六、
十二天将たちからの試練を乗り越え、契約を交わした護は、再び人界に戻された。
夢だったのかとも思ったが、体に残る疲労感と倦怠感がその考えを否定する。
今にも閉じそうなまぶたを、どうにか開きながら、時計を確認すると、深夜近くになっていたことは、どうにか認識できた。
それを確認すると、耐え難い眠気が襲い掛かってきた。
「……やば……もう、ねむ……」
護はよろよろと、布団の方へと歩いていき、倒れ込んだ。そして、そのまま、意識をまどろみの中へと落としていった。
目を開けると、桜が舞っていた。
布団にダイブしたところまでは覚えているのだが、それからどうなったか、覚えていない。

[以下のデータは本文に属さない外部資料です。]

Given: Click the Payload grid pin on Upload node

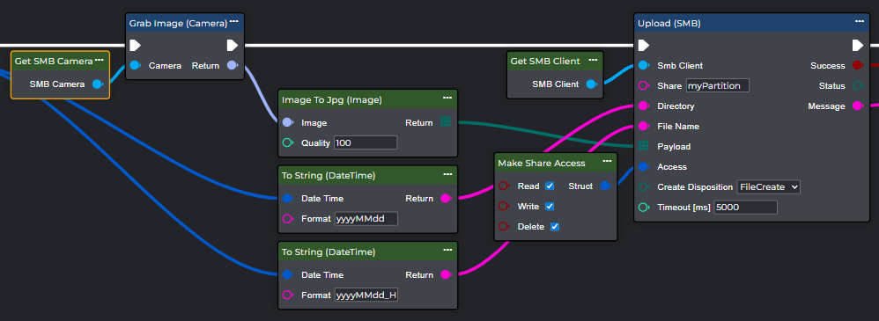Looking at the screenshot, I should [644, 146].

しかし、目の前の光景を見れば、自分がどうなったのかは簡単に推測できた。
「……そうか、寝ちまったのか。俺」
ぽつりとそう呟くと、顔面に、正確には鼻から上の部分に違和感を感じた。
ふと、自分の顔に触れてみると、明らかに人体とは異質なものに触れる感触があった。
顔につけるもの、そしてこの感触で思い当たるものはただ一つ。
朱雀たちと戦闘したときに身につけた、狐の仮面。
――そうか、これが俺の、半妖としての証なのか
いま護がいるのは夢の世界。肉体ではなく、精神の世界だ。そして、今の護は人間ではなく、半妖だ。

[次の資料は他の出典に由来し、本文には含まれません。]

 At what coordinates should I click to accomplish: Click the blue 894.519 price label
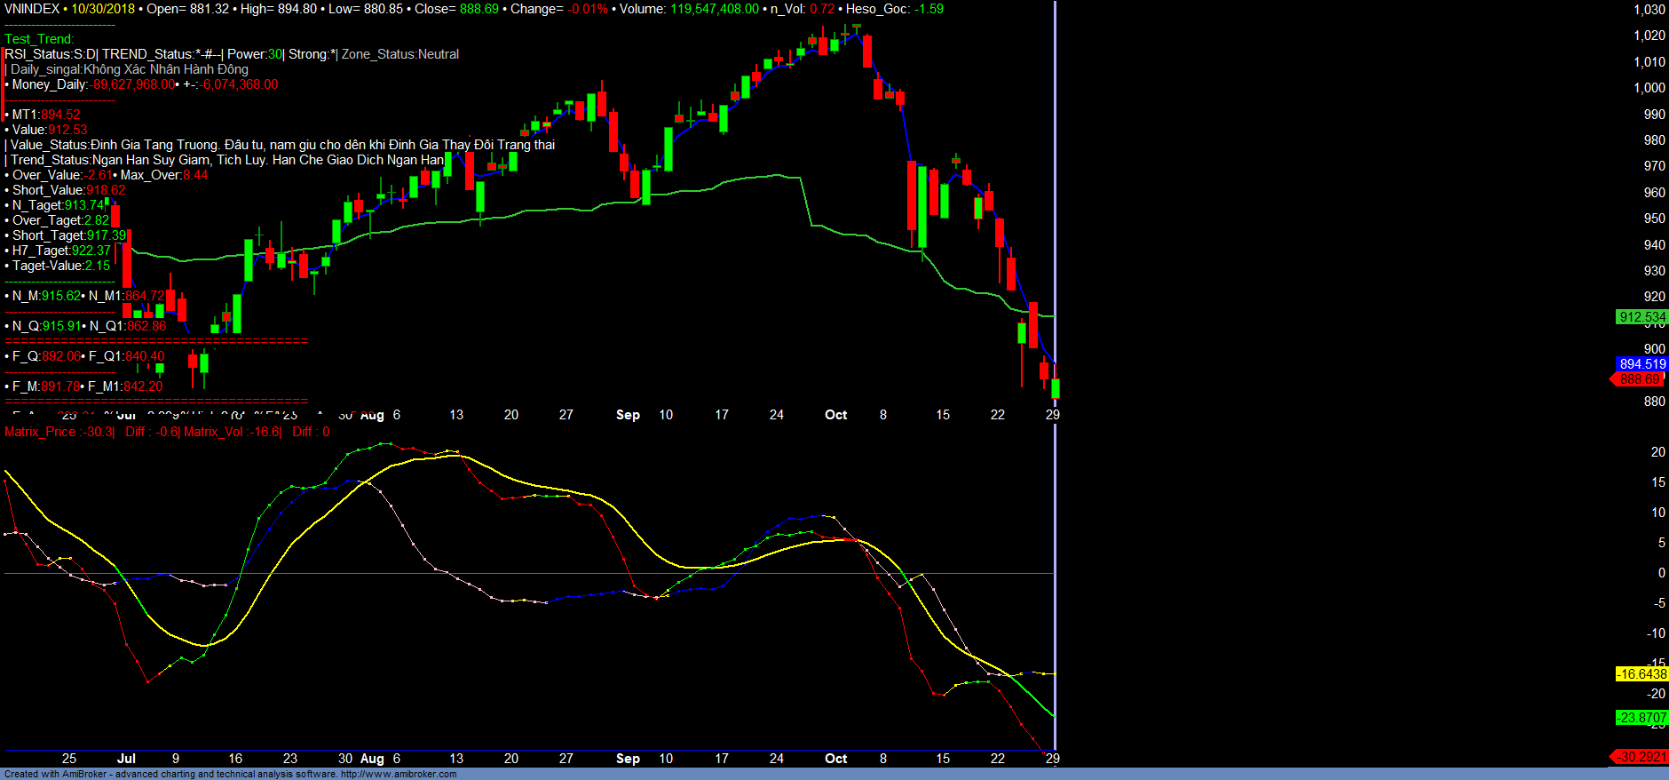(1641, 364)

精神の世界では、その人物の内面の中で、より強い側面が現れる。
封印を解いていないのに、この面が出てきているということは、護の内面は人間としての側面よりも妖としての側面が強いのだろう。
その証拠に、仮面を外そうと試みたが、外れない。まるで、自分の顔の一部であるかのように、硬いのだ。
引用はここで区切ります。